Player stamina is also more nuanced than it was previously. As you’d expect, players run a bit slower when they’re low on energy, but they now also make mistakes. As commentator Peter Beglin reminds us too often (since commentary has been improved, but not by much): “When the body goes, the mind sometimes goes with it,” and that’s never been more prevalent in a football game than it is here.
That tactic that you tried and failed with right after kick off could work when you’re 88 minutes into a high-tempo match, since a tired defender might not be as alert to the threat. Your fresh but diminutive midfielder that would usually be muscled off the ball easily might be able to give a bit back to a defender that’s been in full panic defence mode for 75 minutes.
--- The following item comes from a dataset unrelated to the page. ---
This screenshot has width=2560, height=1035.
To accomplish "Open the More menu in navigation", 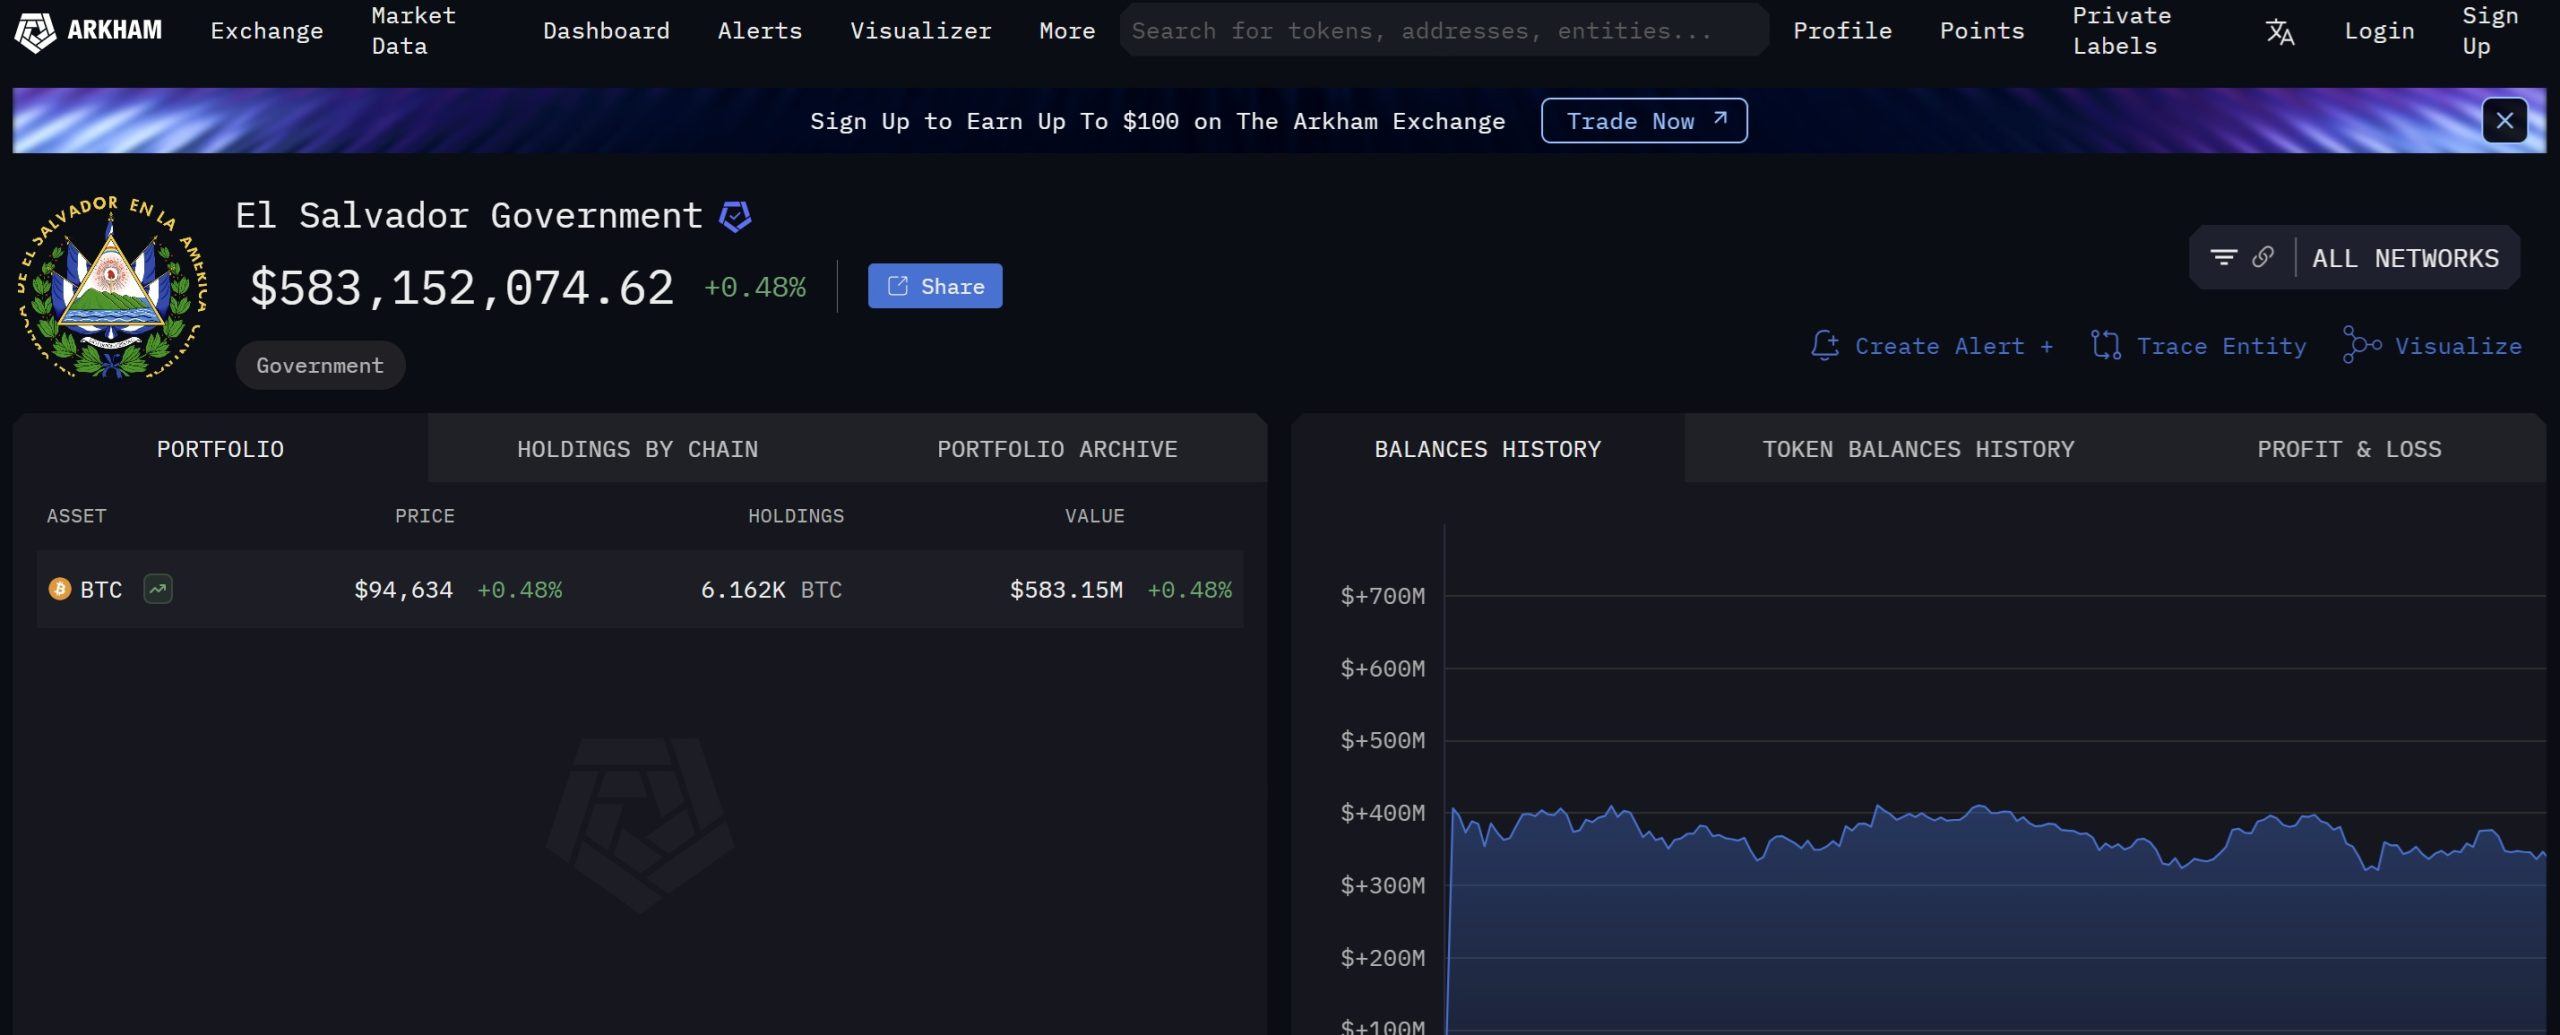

In fact, when it comes to action on the field, the only real complaint that can be found is to do with the instant replays. Konami still insist that you have to press the tiny Options button to skip each scene of a replay – which are more numerous than before – and there’s no ability to turn them off entirely. The playback may be nice to look at – as is most of the game – but the freeze as a replay starts or just after it finishes is also unwelcome. It may be a little thing to comment on, but when you’re gritting your teeth and trying to find a breakthrough against a stubborn opponent, it can be a real stick in the spokes when you’re having to skip replay after replay.
But even with that said, I can’t reiterate enough that seemingly little changes make for big and welcome differences in Pro Evolution Soccer 2017’s gameplay. Previously, and the same could be said of FIFA, there was a tendency for matches to feel more or less identical, because teams would play the same way each time no matter what tactic they had been set to use or which opponent they were facing. That isn’t the case here. Matches feel truly organic and as if they have a life and excitement about them that just hasn’t been seen before in either of the main franchises. It should also be noted that there are no sudden unexplainable comebacks or miracle breakthroughs from CPU opponents when you’ve dominated them for the entire match, either – unless you make a mistake, of course – and that also adds to the realism. Opponents fight to get back into a game, but there’s never the feeling that you’ve been somehow screwed over if you do concede a late goal.
If you play at a suitably challenging difficulty level, Pro Evolution Soccer 2017 will still be providing entertainment well up to the point that next year’s inevitable edition is launched. The alterations on the field flow back into the relatively unchanged modes such as the Master League, making them more compelling than ever before. FIFA may play a good game of FIFA, but PES 2017’s team roles, skills, abilities and the new adaptive AI have a genuine effect on how things play out when you’ve got the ball at your feet, meaning that it’s a fantastic simulation of actual football.
This review is based on the PlayStation 4 version of the game, which we were provided with.
While the upgrades made outside of the match this year are barely worthy of the name, the improved action on PES 2017's pitches is more than enough to warrant the asking price. Superb stuff, indeed.